Demographic Characteristics.
| Characteristic | Participants (N = 20) |
|---|---|
| Age | 49.1 ± 9.56 |
| Sex | |
| Female | 19 (95.0%) |
| Male | 1 (5.0%) |
| Race | |
| White/Caucasian | 16 (80.0%) |
| Black/African American | 4 (20.0%) |
| Ethnicity | |
| Non-Hispanic | 17 (85.0%) |
| No response | 3 (15.0%) |
| Marital/partner status | |
| Married/partnered | 12 (60.0%) |
| Divorced/separated | 5 (25.0%) |
| Single | 3 (15.0%) |
| Years of education | 14.5 ± 2.37 |
| Years with fibromyalgia | 9.63 ± 11.17a |
| FIQ score | 71.20 ± 12.81b |
Notes. FIQ = Fibromyalgia Impact Questionnaire.
Time since FM diagnosis ranged from <1 year to 27 years, with no differences in the meaning of the disease reported by those at the ends of the spectrum.
FIQ scores ranged from 20 to 100, with 90% (n = 18) of participants’ scores ranging from 60 to 95, that is, high disease impact (Bennett, Bushmakin, Cappelleri, Zlateva, & Sadosky, 2009; Burckhardt, Clark, & Bennett, 1991). FIQ scores reflect the disease severity level.
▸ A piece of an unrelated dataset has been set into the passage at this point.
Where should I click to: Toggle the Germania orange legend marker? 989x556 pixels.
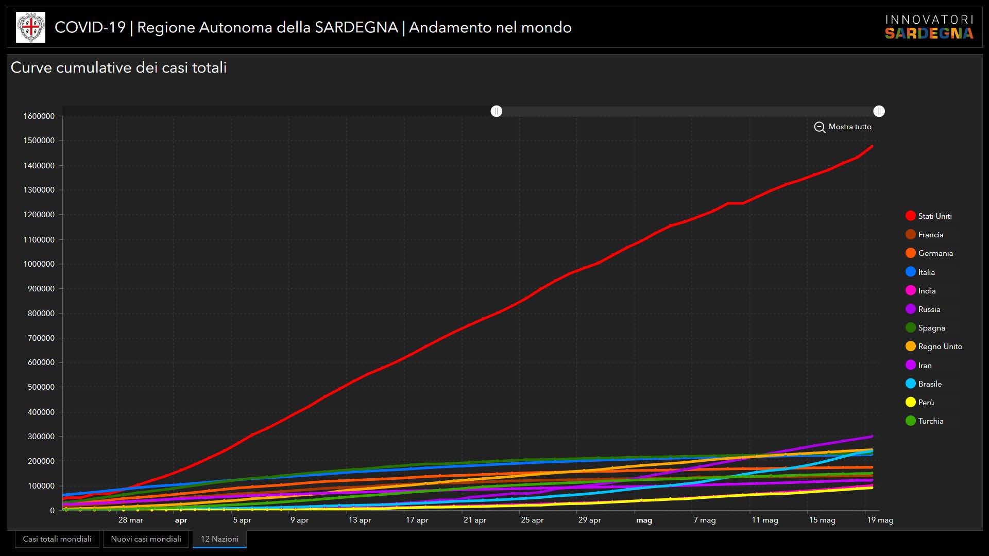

Review of the data for the two participants whose FIQ total score was less than 60 did not reveal anything distinct or different that would set them apart from those who scored higher on the FIQ (high disease impact) nor did they reveal any differences regarding life events surrounding the time of onset of their FM as compared with those in the high disease impact group.